La dismissione delle partecipate è stata un’occasione mancata. L’obbligo, a carico dei comuni con meno di 30 mila abitanti di mettere in liquidazione (o cedere) entro il 30 settembre 2013 le partecipazioni nelle società in perdita, è stato totalmente snobbato dai sindaci. Tanto che poi la legge di stabilità 2014 (legge 147/2013) ne ha preso atto, abrogando gli obblighi previsti dalla legge 122/2010, e introducendo a partire dal 2015 solo obblighi di accantonamento nei bilanci degli enti controllanti. Eppure, se fosse stata applicata su larga scala dai comuni, la dismissione avrebbe dovuto coinvolgere circa la metà (46%) dei 7.481 piccoli comuni italiani i quali avrebbero dovuto cedere o liquidare almeno una società con quote del capitale sociale. È quanto emerge dall’indagine del Cerved sulle 6.469 società partecipate dagli enti locali.
L’indagine, aggiornata a giugno 2014 (si veda ItaliaOggi di ieri), quantifica il fallimento degli obblighi di dismissione: sarebbero dovute scomparire 1.472 società, ma di queste ad oggi risultano in liquidazione solo 316 (pari al 21,5% del totale) mentre 64 società (4%) sono in procedura concorsuale.
Ne consegue, sottolinea il Cerved, che tre quarti degli enti controllati da comuni, province e città metropolitane risultano ancora operativi. Si tratta di partecipate che operano prevalentemente nel campo della consulenza (19,3% del totale), dei servizi sociali, dell’istruzione e della sanità (10,8%), nonché nel campo dello smaltimento dei rifiuti (10,3%). Dal punto di vista geografico le partecipate comunali con obbligo di cessione si concentrano soprattutto in Lombardia (14,8% del totale), Trentino-Alto Adige (9%) e Toscana (8,9%).
La fotografia del Cerved certifica l’attrazione che da sempre i comuni hanno avuto per le partecipazioni in società esterne: oltre il 97% degli 8.058 municipi italiani ha almeno una quota in una società iscritta nel registro delle imprese. Nel complesso, si contano 118 mila partecipazioni in 6.469 società (di cui ne sono operative 5.228). L’investimento in partecipate è un fenomeno che non fa distinzione tra comuni grandi e piccoli. I numeri del Cerved infatti parlano chiaro: sono 2.300 le società partecipate da comuni di piccola dimensione (meno di 30 mila abitanti), 683 quelle controllate da un comune medio (tra 30 e 50 mila) e circa 2.300 dai comuni più popolosi (oltre i 50.000). Con una differenza: i comuni più grandi tendono a investire più spesso in partecipazioni di minoranza in aziende non a controllo pubblico. Al contrario i centri minori investono più frequentemente in partecipate in cui il controllo è pubblico.

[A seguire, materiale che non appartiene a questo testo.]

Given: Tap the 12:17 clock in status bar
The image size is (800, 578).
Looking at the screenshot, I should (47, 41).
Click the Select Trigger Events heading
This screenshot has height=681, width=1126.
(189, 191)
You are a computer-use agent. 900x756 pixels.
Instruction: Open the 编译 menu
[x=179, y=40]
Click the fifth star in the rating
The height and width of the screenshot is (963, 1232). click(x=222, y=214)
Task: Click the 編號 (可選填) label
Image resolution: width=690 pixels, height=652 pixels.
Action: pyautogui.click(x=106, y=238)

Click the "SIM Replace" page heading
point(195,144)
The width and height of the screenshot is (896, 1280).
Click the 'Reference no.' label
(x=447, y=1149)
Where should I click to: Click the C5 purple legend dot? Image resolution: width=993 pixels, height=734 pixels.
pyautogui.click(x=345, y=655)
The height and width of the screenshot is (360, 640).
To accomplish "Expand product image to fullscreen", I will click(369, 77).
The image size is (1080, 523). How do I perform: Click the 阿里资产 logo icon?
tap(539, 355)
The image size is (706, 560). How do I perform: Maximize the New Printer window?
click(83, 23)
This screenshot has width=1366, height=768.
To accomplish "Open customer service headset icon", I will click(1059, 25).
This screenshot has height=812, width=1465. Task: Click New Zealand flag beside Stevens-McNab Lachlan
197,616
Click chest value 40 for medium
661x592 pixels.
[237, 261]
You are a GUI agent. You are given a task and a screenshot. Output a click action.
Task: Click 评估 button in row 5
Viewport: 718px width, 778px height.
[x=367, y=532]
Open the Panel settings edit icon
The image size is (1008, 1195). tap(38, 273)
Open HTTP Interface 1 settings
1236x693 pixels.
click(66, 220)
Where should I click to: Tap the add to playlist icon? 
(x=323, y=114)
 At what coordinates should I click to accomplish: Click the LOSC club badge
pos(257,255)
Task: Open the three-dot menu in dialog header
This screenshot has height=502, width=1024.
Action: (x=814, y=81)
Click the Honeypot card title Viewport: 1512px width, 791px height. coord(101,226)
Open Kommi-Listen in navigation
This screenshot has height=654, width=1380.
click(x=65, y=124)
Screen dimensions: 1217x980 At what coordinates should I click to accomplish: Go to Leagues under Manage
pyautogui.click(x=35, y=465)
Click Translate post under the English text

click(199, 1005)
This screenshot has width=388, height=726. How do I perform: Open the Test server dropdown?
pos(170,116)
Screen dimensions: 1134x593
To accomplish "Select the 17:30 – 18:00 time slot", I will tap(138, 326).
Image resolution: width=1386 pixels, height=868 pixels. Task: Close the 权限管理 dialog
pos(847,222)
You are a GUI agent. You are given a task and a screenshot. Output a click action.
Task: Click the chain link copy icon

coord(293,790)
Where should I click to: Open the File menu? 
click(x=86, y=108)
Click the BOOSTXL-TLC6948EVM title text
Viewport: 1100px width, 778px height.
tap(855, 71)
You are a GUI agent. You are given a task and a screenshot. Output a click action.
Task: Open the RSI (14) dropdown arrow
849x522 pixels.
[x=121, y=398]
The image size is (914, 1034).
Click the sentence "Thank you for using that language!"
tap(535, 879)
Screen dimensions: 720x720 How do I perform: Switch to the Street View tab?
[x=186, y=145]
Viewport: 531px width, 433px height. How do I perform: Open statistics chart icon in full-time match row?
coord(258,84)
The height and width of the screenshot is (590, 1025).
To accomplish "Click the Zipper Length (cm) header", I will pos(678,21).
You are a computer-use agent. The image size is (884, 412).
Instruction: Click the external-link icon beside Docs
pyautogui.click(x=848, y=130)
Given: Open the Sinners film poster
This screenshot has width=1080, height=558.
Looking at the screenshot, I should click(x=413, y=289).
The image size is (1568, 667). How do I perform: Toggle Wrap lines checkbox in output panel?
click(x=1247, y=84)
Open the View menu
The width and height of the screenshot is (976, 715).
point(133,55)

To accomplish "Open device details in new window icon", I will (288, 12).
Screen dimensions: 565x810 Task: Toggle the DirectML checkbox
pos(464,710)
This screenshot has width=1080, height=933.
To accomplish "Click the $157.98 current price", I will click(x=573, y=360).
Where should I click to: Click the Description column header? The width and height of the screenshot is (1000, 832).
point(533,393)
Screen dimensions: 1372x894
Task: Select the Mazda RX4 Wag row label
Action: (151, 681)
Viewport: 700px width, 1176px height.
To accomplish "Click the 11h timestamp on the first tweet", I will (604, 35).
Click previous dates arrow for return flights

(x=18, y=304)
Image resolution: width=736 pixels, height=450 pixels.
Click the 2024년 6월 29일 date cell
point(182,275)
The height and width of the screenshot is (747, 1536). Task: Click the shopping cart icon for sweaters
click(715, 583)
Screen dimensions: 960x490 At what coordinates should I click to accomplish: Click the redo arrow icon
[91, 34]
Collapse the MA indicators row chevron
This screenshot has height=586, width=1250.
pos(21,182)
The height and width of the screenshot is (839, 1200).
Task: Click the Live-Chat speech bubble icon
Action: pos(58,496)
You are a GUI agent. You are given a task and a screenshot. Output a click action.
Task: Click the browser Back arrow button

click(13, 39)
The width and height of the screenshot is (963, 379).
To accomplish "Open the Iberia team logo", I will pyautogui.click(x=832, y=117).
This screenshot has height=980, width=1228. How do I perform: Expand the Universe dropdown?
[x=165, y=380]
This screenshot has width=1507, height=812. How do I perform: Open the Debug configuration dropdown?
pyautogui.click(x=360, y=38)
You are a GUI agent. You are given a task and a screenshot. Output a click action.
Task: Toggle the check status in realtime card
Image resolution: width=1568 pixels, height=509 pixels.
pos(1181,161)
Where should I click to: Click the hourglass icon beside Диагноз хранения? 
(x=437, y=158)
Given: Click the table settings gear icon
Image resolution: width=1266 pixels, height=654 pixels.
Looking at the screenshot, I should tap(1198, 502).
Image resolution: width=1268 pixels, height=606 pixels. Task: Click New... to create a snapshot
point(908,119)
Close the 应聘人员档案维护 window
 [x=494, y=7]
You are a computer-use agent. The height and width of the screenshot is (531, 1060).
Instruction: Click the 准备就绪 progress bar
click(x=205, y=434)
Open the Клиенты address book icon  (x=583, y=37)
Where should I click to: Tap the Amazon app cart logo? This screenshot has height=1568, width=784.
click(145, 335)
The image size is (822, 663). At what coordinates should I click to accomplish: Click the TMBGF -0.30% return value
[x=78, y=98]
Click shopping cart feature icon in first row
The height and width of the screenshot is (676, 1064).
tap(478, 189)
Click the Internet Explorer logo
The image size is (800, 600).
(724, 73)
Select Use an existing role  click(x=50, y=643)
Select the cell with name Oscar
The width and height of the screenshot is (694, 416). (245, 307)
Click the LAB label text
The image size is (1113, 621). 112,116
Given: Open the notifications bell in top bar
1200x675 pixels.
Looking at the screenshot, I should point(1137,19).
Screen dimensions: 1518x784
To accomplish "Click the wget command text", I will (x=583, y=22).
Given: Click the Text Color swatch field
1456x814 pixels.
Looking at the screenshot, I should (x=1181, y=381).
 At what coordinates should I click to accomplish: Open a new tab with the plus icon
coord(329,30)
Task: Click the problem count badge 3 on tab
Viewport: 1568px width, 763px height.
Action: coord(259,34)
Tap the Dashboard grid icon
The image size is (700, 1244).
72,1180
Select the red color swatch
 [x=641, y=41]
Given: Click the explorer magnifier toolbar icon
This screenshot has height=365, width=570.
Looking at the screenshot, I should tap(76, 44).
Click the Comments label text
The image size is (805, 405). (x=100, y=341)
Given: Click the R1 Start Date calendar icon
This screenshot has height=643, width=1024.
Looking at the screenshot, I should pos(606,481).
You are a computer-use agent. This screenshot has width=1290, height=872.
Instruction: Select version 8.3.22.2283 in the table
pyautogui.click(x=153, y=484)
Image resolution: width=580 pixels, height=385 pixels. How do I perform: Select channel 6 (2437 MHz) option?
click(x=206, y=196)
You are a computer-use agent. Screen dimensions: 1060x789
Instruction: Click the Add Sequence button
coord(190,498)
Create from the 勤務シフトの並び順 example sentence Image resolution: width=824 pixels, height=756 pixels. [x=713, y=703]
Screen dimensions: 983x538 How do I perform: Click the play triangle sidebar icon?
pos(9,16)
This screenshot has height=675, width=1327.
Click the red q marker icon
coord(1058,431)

Il settore economicamente più proficuo è quello dell’energia e gas che da solo genera un quarto dell’attivo complessivo (23,7%). Seguono, tra le categorie più redditizie, il supporto ai trasporti, lo smaltimento dei rifiuti, la consulenza, la fornitura dell’acqua, il Tpl, i servizi sociali, l’istruzione, la sanità e il commercio al dettaglio. Il Nordovest è l’area geografica in cui si concentra il maggior numero di partecipate: si contano 1.542 società di cui oltre la metà ha sede in Lombardia (845 aziende che danno lavoro a più di 48 mila dipendenti). Seguono il Piemonte, la Liguria e la Valle d’Aosta. Nel Nordest si contano 1.379 società con il Veneto che la fa da padrone (472 società). Nel Centro Italia hanno sede 1.248 partecipate, di cui circa la metà ha sede in Toscana. Nel Sud e nelle Isole, invece, le partecipate sono 1.104.